**What you will do**
According to the pull request page on ns0 namespacing, which two files must both be normalized for LibreOffice to load the document?

**Document segment**
>> begin
Skip to content

fix(gdpval): normalize python-docx ns0 namespacing before LibreOffice convert#1270

Merged
bxyu-nvidia merged 1 commit into
mainfrom
agronskiy/gdpval/fix-ns0-package-namespacing
May 8, 2026
Merged

fix(gdpval): normalize python-docx ns0 namespacing before LibreOffice convert#1270
bxyu-nvidia merged 1 commit into
mainfrom
agronskiy/gdpval/fix-ns0-package-namespacing

Conversation

@agronskiy
Copy link
Copy Markdown
Contributor

Summary

Some .docx files in the GDPVal corpus are emitted by python-docx (or similar lxml-based tools) and serialize the OPC package XML with an explicit ns0: namespace prefix:

<ns0:Relationships xmlns:ns0="http://schemas.openxmlformats.org/...">
<ns0:Types        xmlns:ns0="http://schemas.openxmlformats.org/...">

These are valid OOXML — Microsoft Word and pandoc accept them — but LibreOffice 24.2 rejects them silently with Error: source file could not be loaded. In the gdpval resources server this surfaces as pdf miss events when preconverting task input documents.

The prefixing appears in BOTH _rels/.rels AND [Content_Types].xml. Rewriting only one of them is not enough — both must be normalized for LibreOffice to load the file.
>> end
**Dataset extract**
>> begin
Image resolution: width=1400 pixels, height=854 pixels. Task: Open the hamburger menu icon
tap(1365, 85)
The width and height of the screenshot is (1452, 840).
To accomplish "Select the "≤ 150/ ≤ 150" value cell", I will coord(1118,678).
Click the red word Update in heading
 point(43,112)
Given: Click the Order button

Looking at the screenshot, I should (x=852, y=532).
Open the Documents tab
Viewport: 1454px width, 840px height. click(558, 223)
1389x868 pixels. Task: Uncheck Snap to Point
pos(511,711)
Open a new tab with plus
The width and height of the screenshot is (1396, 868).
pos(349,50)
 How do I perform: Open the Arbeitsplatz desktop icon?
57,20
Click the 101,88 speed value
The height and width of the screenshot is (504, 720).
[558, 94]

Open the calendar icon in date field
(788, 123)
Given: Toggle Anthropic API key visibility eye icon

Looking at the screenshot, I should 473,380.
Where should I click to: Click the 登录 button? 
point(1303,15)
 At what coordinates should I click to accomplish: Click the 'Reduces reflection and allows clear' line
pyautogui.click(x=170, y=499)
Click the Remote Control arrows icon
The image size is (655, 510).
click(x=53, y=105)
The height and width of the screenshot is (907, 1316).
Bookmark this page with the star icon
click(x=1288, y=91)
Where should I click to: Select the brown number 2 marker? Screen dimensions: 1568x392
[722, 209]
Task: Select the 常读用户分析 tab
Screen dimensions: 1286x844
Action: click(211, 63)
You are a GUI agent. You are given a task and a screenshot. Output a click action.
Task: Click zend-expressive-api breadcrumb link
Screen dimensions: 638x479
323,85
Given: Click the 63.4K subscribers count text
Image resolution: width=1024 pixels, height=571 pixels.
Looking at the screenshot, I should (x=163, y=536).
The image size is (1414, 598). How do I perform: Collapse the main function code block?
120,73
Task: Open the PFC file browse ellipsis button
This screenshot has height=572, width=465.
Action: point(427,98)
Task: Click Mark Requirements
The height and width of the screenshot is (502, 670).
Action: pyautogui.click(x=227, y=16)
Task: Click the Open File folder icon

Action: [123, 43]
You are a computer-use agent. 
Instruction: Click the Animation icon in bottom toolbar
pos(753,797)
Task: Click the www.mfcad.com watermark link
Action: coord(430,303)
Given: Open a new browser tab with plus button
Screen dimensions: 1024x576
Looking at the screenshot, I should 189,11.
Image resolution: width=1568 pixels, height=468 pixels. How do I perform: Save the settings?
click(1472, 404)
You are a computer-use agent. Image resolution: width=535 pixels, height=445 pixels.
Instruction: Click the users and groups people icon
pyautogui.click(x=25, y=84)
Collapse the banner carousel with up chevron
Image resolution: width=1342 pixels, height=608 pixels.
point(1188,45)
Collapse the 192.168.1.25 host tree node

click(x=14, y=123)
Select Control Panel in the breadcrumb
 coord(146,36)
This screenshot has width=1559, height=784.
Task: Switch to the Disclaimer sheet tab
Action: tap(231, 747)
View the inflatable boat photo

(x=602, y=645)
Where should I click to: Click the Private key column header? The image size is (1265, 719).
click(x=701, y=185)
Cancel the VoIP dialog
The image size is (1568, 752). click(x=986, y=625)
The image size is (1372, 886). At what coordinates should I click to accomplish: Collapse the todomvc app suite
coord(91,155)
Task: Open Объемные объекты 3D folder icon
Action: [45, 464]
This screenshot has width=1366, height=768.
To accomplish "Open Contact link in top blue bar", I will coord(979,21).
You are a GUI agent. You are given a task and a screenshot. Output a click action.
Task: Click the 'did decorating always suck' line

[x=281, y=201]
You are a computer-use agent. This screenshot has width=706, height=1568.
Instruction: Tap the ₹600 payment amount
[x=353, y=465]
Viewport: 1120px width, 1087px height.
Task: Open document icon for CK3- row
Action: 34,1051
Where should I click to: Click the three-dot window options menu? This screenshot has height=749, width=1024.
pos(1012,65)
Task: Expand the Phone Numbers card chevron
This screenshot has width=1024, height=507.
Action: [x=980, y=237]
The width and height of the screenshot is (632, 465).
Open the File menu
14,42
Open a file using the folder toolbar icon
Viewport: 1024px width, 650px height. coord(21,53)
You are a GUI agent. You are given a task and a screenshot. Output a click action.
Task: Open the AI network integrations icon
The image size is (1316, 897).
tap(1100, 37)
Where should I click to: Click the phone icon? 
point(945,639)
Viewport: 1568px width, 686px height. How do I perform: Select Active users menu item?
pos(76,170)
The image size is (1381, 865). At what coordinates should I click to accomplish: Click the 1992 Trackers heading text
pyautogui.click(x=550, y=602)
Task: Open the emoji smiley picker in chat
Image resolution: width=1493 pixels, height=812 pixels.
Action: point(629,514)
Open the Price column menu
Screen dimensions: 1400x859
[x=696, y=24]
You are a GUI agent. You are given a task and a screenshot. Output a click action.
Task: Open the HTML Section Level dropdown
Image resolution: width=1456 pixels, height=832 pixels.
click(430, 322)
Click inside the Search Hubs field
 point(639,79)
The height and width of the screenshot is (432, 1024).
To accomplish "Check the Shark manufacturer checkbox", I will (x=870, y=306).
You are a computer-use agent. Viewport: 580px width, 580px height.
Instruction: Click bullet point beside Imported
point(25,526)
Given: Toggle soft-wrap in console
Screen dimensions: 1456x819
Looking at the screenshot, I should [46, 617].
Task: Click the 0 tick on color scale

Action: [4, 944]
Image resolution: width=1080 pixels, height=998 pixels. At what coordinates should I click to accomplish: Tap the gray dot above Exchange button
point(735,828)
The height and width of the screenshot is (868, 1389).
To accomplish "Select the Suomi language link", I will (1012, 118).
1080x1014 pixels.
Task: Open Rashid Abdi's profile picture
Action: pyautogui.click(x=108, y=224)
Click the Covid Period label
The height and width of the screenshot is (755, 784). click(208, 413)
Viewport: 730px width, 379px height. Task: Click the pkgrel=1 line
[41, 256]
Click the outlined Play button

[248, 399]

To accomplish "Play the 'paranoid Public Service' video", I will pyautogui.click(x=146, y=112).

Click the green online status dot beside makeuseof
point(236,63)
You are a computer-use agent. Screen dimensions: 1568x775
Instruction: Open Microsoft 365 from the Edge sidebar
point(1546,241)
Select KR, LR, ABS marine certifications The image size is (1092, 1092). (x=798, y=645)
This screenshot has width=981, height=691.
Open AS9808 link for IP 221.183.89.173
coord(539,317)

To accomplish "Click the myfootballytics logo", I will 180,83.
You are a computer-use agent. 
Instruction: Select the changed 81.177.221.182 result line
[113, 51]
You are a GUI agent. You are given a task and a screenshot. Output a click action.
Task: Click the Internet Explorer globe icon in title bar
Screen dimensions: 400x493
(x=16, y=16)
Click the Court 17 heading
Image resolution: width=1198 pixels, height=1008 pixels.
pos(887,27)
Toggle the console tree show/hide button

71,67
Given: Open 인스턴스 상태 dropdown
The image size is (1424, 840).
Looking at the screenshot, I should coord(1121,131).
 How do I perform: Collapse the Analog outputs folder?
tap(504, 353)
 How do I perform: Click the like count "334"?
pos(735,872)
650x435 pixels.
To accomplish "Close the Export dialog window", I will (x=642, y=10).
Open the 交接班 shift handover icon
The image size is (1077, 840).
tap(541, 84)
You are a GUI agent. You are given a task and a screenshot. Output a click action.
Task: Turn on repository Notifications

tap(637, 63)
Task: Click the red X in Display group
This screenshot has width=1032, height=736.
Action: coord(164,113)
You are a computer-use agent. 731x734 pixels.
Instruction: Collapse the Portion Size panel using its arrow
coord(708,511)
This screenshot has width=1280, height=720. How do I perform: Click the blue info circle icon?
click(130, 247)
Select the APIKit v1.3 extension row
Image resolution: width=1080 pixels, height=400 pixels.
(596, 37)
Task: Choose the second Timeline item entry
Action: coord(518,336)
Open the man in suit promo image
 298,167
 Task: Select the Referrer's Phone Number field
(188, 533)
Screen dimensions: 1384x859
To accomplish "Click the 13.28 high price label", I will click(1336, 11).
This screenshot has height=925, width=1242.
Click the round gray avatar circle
>> end
**Exercise answer**
_rels/.rels and [Content_Types].xml